The struggle over the river highlights decades of strained relations. Ugandan President Yoweri Museveni was quoted as saying before Morsi’s visit in October: “Despite the Nile River supporting livelihoods of millions of Egyptians from the ancient times to date, none of the country’s presidents has ever visited Uganda to see the source of this lifeline.”

Egypt and the other Nile nations are seeking to calm the rhetoric.

Officials say a resolution may include Cairo entering into long-term economic and energy resource agreements with neighboring capitals. The Egyptian delegation that recently toured the region included doctors and representatives of food banks, hospitals and charities.
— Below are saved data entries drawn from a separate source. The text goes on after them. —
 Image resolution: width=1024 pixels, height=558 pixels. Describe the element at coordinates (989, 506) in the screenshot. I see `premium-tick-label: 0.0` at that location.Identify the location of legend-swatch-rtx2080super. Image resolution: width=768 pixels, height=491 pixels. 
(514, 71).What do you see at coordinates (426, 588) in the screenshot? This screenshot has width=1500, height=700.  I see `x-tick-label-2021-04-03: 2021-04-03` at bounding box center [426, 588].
Egypt, however, faces deep economic problems and is trying to attract foreign investment, which dropped sharply during last year’s uprising and ensuing political unrest.

“Morsi is trying to send signals to the African world that Egypt is opening up now, that he wants to improve relations and increase cooperation,” Raslan said. Morsi’s visits to Africa “are all just gestures.”
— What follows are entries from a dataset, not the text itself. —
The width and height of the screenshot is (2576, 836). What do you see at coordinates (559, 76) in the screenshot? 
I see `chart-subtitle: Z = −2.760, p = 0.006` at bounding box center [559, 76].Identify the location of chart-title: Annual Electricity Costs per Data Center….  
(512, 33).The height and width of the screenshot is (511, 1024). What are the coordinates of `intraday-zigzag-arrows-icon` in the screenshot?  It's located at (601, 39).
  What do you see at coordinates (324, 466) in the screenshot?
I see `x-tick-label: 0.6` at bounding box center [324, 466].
“No real agreements have been reached yet,” he said. “More needs to be done. Egypt wants and needs to reach its influence in the region.”
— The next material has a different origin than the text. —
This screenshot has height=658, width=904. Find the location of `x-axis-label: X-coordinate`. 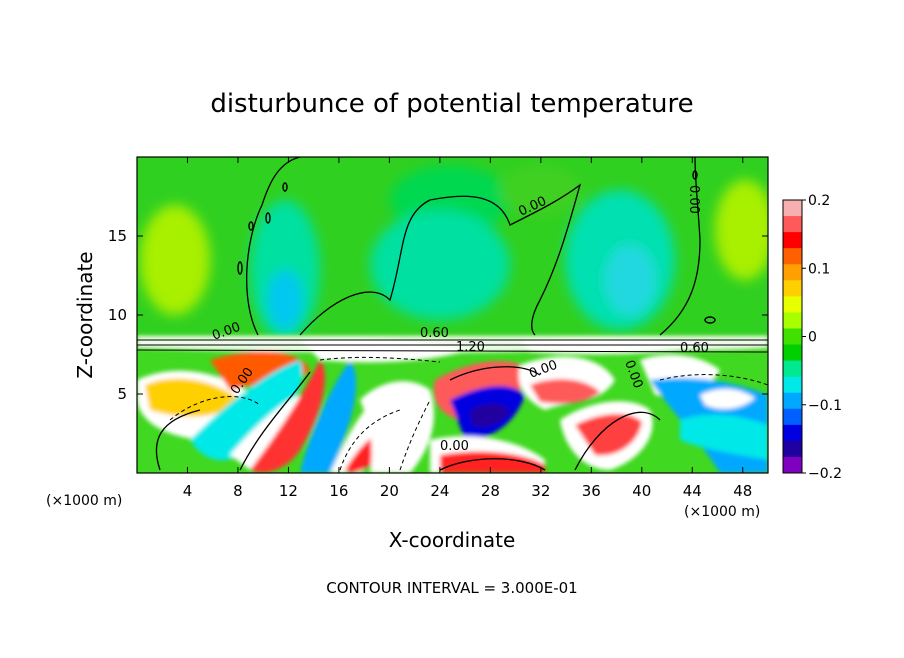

The essence of the Nile conflict is poor nations — Egypt and Ethiopia — needing the river for similar reasons. Ethiopia, which has experienced strong economic growth in recent years, wants to boost electricity output while spurring agriculture and development. Those needs also resonate to the north, but Egypt, which has no other water source, faces more dire prospects.

The crisis is certain to force Egypt, where regulations are tangled in bureaucracy and often ignored, to improve water conservation among the nearly 30% of its population that depends on farming for its livelihood. Much of the Nile Delta is made up of small family farms that for centuries have grown wheat, corn and rice with little environmental concern. This attitude and a growing population, which may jump from 82 million to 150 million by 2050, have put further strains on the river.

“Water policies in Egypt have to be long-range,” said Achouri, the U.N. official. “If you want farmers to stop using too much water for irrigation, alternatives and other incentives should be made available to them. Farmers right now cannot make a living without the Nile.”

A possible solution is rotating away from water-intensive crops, such as rice, and shifting to increased wheat production. Egypt, where the word “bread” also means “life,” is the world’s No. 1 importer of wheat. Agricultural experts say reducing rice production while increasing wheat yields would conserve water and meet the country’s food needs.

Such a scenario may be forced upon farmers if the Nile’s flow is curtailed and irrigation canals become parched. Egypt’s water and irrigation minister, Mohamed Bahaa El Din Saad, said recently that overpopulation, farming and other water uses have left the country with a “water deficit” of billions of gallons.

“More than 90% of the water for Egypt’s 90 million people is coming in from the Nile,” Achouri said. “The only way out is for more efficient use.”